• **What needs to be done**: Please pull out each line of the listing that contains the string "Select", with case counting, and copy those lines unchanged.
=====
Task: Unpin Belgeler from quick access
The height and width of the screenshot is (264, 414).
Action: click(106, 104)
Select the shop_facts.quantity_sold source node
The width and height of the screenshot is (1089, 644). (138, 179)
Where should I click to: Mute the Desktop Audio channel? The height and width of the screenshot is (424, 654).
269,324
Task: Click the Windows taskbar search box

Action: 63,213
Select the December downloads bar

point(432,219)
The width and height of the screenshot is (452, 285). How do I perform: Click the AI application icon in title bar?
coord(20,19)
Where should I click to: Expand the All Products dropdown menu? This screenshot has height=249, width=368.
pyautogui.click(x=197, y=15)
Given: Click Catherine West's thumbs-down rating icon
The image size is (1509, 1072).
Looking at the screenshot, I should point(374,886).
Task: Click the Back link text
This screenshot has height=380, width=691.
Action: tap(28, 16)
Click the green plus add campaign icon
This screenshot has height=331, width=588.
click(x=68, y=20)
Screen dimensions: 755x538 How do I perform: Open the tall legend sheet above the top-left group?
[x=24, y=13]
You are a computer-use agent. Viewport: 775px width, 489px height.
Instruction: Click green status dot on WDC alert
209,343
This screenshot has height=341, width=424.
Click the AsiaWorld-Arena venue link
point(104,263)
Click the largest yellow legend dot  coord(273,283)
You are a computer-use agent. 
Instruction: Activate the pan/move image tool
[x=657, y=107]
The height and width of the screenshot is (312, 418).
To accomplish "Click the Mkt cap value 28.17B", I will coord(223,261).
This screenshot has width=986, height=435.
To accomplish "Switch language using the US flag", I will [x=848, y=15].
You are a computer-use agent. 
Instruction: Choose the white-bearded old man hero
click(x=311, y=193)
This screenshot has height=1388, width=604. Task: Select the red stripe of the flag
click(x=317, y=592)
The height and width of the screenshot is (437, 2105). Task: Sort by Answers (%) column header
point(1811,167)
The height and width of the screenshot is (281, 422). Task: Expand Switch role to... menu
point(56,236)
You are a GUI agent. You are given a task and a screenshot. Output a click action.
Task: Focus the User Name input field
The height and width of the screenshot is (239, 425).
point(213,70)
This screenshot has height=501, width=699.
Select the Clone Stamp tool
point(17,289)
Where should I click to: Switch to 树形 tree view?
=====
• **Right answer**:
Select the shop_facts.quantity_sold source node
Select the December downloads bar
This screenshot has height=1388, width=604. Task: Select the red stripe of the flag
Select the Clone Stamp tool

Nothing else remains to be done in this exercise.